## Exercise
Pull out every line of the records that contains the word "chevron". Case counts.

## Supplied records
——

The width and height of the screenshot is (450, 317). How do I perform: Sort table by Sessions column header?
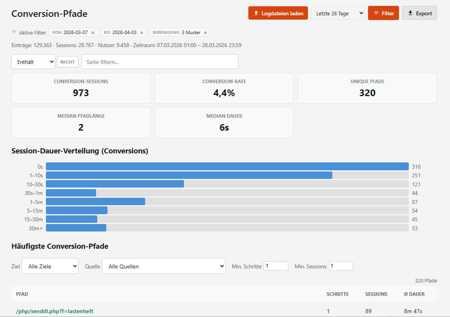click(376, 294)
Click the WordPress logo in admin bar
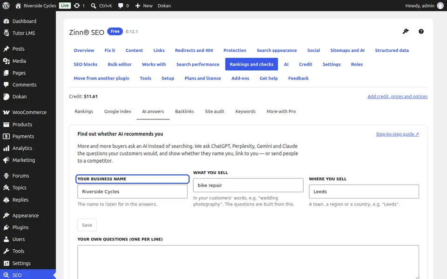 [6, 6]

——

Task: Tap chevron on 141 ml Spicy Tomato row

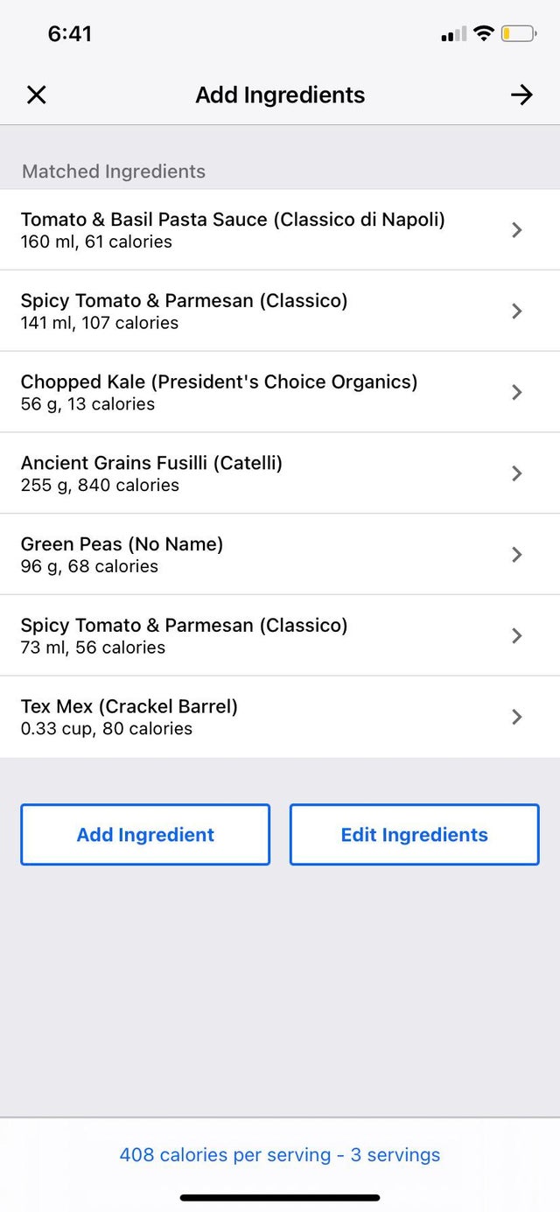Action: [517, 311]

——

## Full answer
Task: Tap chevron on 141 ml Spicy Tomato row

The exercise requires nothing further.